■ TASK TO COMPLETE ■
Wherever a line of the records contains "Switch", copy that line.

■ DATA FOR THIS TASK ■
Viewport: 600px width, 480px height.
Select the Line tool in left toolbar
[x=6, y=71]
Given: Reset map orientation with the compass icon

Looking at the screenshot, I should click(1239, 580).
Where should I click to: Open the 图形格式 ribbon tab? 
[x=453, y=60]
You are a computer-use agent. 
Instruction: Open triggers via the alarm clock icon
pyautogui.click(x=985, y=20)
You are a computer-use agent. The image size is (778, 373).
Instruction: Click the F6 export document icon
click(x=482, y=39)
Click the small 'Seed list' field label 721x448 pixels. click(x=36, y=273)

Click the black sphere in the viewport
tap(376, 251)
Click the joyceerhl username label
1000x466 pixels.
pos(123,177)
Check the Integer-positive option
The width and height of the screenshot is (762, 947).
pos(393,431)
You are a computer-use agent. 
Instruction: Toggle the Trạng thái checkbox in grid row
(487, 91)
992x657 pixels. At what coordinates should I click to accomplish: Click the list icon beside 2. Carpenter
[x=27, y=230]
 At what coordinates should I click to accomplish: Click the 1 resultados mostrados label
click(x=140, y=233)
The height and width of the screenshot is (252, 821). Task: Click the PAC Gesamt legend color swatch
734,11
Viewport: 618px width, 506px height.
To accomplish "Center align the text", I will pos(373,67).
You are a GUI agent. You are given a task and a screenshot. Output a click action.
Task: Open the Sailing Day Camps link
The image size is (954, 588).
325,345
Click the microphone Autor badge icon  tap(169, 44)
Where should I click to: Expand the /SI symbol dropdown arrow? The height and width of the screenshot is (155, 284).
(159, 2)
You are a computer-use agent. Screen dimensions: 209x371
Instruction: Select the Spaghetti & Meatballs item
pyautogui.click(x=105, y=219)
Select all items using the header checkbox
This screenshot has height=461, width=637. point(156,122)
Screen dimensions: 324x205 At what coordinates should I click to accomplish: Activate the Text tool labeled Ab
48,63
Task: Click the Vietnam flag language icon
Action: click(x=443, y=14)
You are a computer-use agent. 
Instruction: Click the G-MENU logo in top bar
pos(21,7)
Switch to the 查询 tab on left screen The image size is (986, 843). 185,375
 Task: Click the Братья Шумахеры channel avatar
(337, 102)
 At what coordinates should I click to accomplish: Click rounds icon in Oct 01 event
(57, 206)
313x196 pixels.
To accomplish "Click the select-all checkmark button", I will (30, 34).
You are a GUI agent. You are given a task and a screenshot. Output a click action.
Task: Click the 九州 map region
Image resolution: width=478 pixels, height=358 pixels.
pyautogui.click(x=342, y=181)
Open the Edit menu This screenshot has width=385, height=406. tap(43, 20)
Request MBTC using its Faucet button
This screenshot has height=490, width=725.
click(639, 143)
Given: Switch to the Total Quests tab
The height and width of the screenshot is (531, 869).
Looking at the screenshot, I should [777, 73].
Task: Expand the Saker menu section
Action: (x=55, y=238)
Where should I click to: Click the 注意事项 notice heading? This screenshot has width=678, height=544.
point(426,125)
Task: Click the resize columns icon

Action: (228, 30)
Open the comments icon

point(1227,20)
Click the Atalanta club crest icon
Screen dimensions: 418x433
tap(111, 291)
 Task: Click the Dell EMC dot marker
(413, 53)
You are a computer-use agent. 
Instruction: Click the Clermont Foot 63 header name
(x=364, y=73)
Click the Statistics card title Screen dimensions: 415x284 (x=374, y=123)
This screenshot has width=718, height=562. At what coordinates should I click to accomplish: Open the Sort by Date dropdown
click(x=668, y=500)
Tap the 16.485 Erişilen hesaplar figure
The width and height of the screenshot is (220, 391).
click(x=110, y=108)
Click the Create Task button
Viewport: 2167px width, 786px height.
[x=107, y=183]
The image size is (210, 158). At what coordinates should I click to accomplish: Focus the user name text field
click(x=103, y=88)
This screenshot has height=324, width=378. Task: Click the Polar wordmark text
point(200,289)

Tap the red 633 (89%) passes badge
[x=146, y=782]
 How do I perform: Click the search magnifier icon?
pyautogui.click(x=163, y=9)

■ WRITTEN ANSWER ■
Switch to the 查询 tab on left screen The image size is (986, 843). 185,375
Given: Switch to the Total Quests tab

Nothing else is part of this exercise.